■ **Task description**:
Rewrite only the lines of data between the lines holding "reserve (401, 852)" and "Tel (676, 243)", inclusive, keeping each word as it stands. Offset every coordinate in the answers by -125.

■ **Input for this task**:

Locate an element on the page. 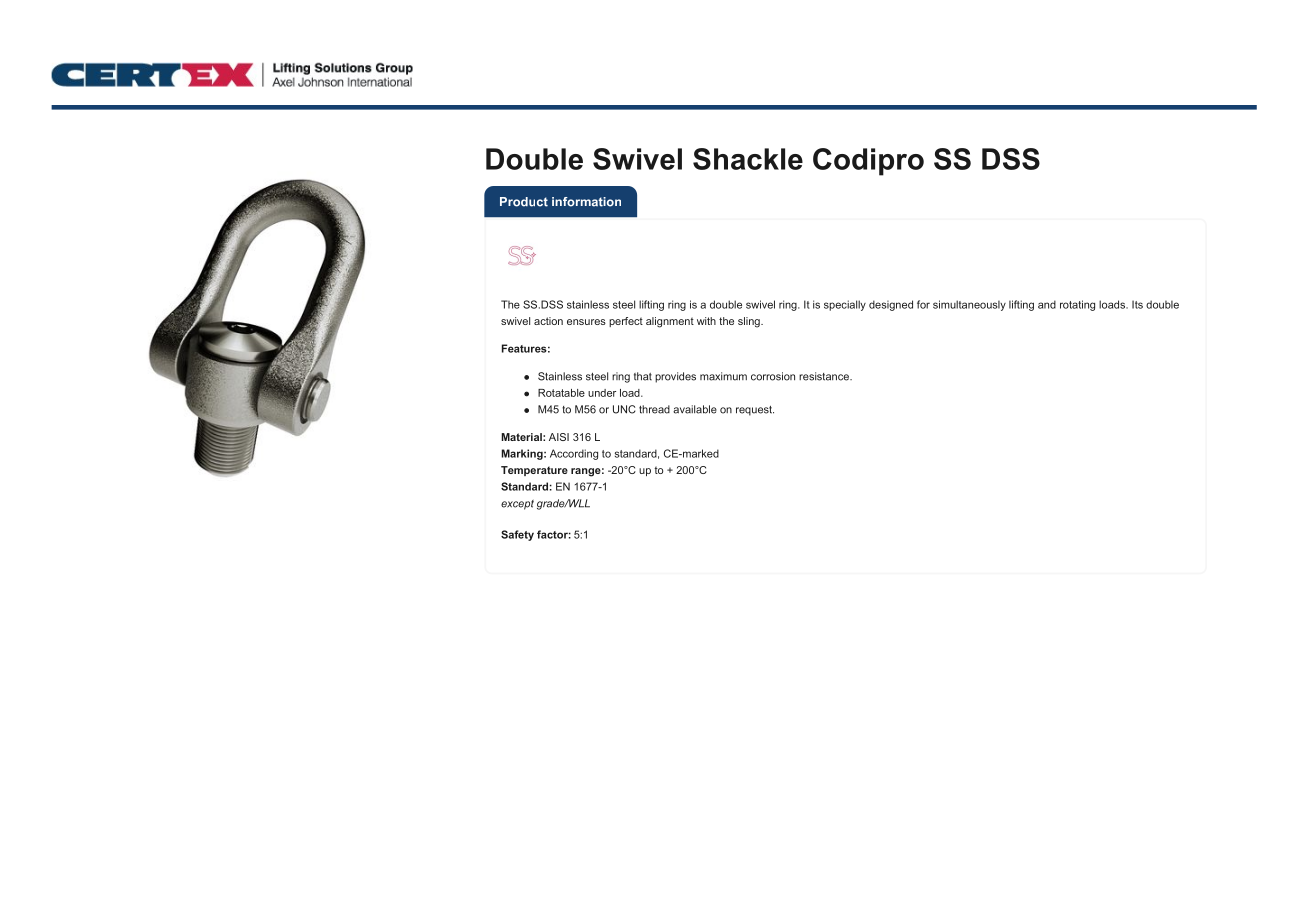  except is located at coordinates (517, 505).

--

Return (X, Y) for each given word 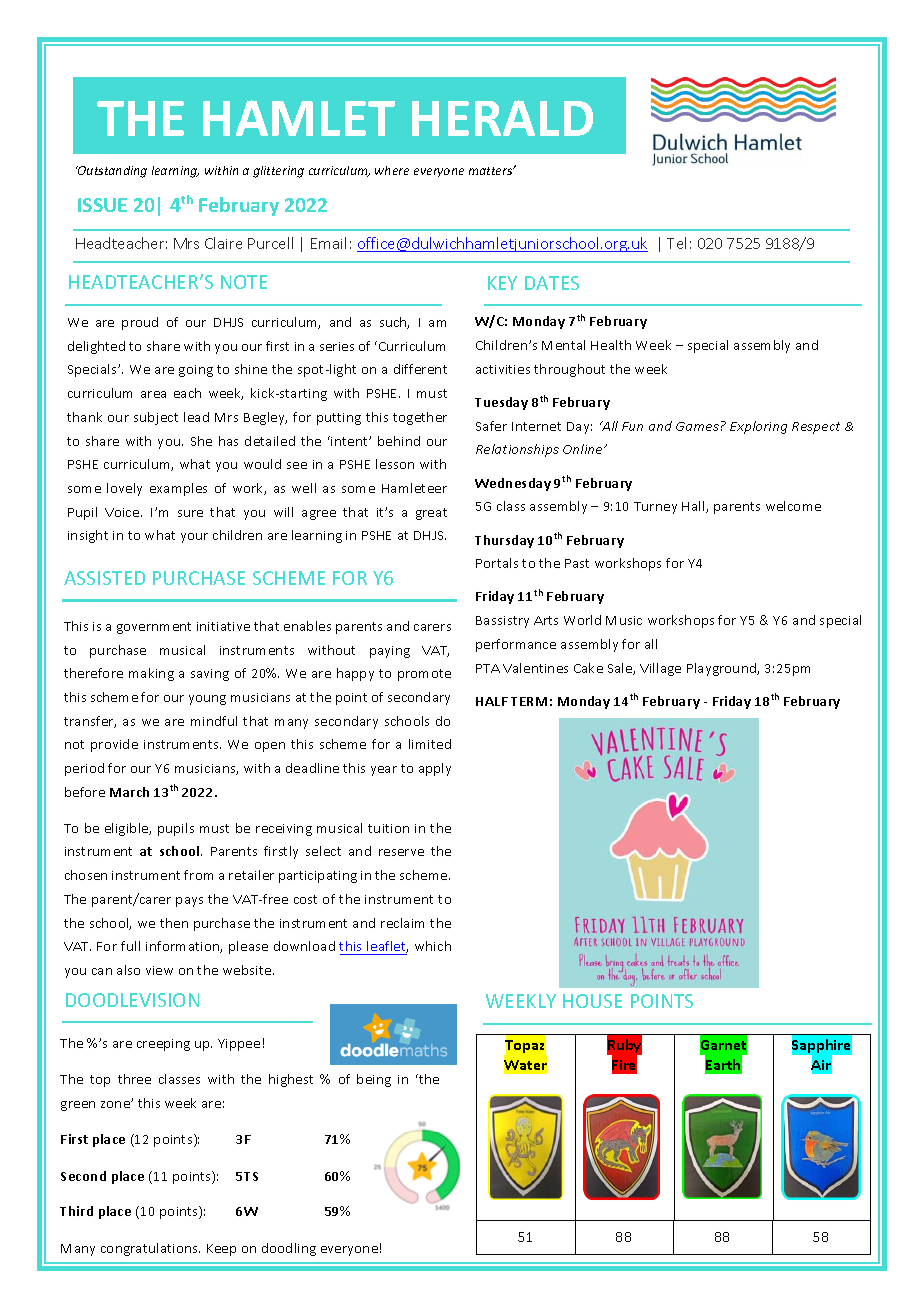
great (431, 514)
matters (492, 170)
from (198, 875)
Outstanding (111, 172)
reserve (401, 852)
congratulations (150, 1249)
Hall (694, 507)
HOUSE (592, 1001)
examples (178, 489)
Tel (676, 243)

■ **Problem solution**:
reserve (276, 727)
congratulations (25, 1124)
Hall (569, 382)
HOUSE (467, 876)
examples (53, 364)
Tel (551, 118)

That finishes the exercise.